Thanks for the comments. Can’t wait to visit Cienfuegos again and see other things I couldn’t this time.
As an artist, I find Benny More, who came to fame during the heyday of Cuban music, to be the greatest of the great. I’m sure Gloria and Celia (we’re she still alive) would agree. But you are correct in that today Gloria is probably the most renowned Cuban artist internationally. Unfortunately many Cubans live in a parallel reality where a “Castro filter” exists that only allows approved information to be heard and seen. Gloria is not so popular in Cuba.
When you describe the ruins of what luckily never was finished CEN, I guess you have never been to Detroit if you really want to see ruins not just physical but the soul of a city.
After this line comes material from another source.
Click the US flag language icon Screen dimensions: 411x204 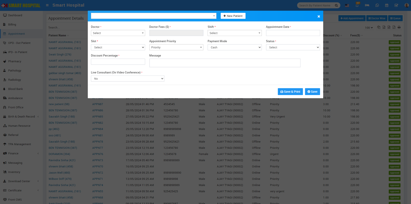pyautogui.click(x=347, y=5)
When I didn’t have the correct change the same thing happened to me, Bob, in nearby Sancti Spiritus; a young man insisted I take his seat. I did, but soon had opportunity to “pass it on” when a woman in her late 80’s or early 90’s got on the bus. I insisted that she take my seat.
? Cienfuegos es la ciudad, que más me gusta a mi ?
Que bien se vive en Cienfuegos.
No matter how many times I visit Cienfuegos, the thing I always think about the city is an experience on my first visit there with a woman while waiting for the local bus. I asked her how much the fare was while holding out an assortment of CUP and CUC coins. She replied that everything I had was too large and gave me a coin to use, probably 20 centavos Cuban. She would accept nothing in return other than a verbal gracias.
OK, it was less than one cent US. But Cienfuegos still remains the only place I have ever been in Cuba, from one end of the island to the other, where a Cuban proactively gave me money and expected nothing in return.
Cienfuegos is a beautiful little town. Some have even gone so far as to describe Cienfuegos as the “San Francisco” of Cuba. I live in SF, so maybe that’s a stretch but it is certainly a charming town. It is interesting that Daisy described Benny More as “the most internationally renowned Cuban musician”. I would have said Gloria Estefan or even Celia Cruz, both of whom were blacklisted by the Castro regime.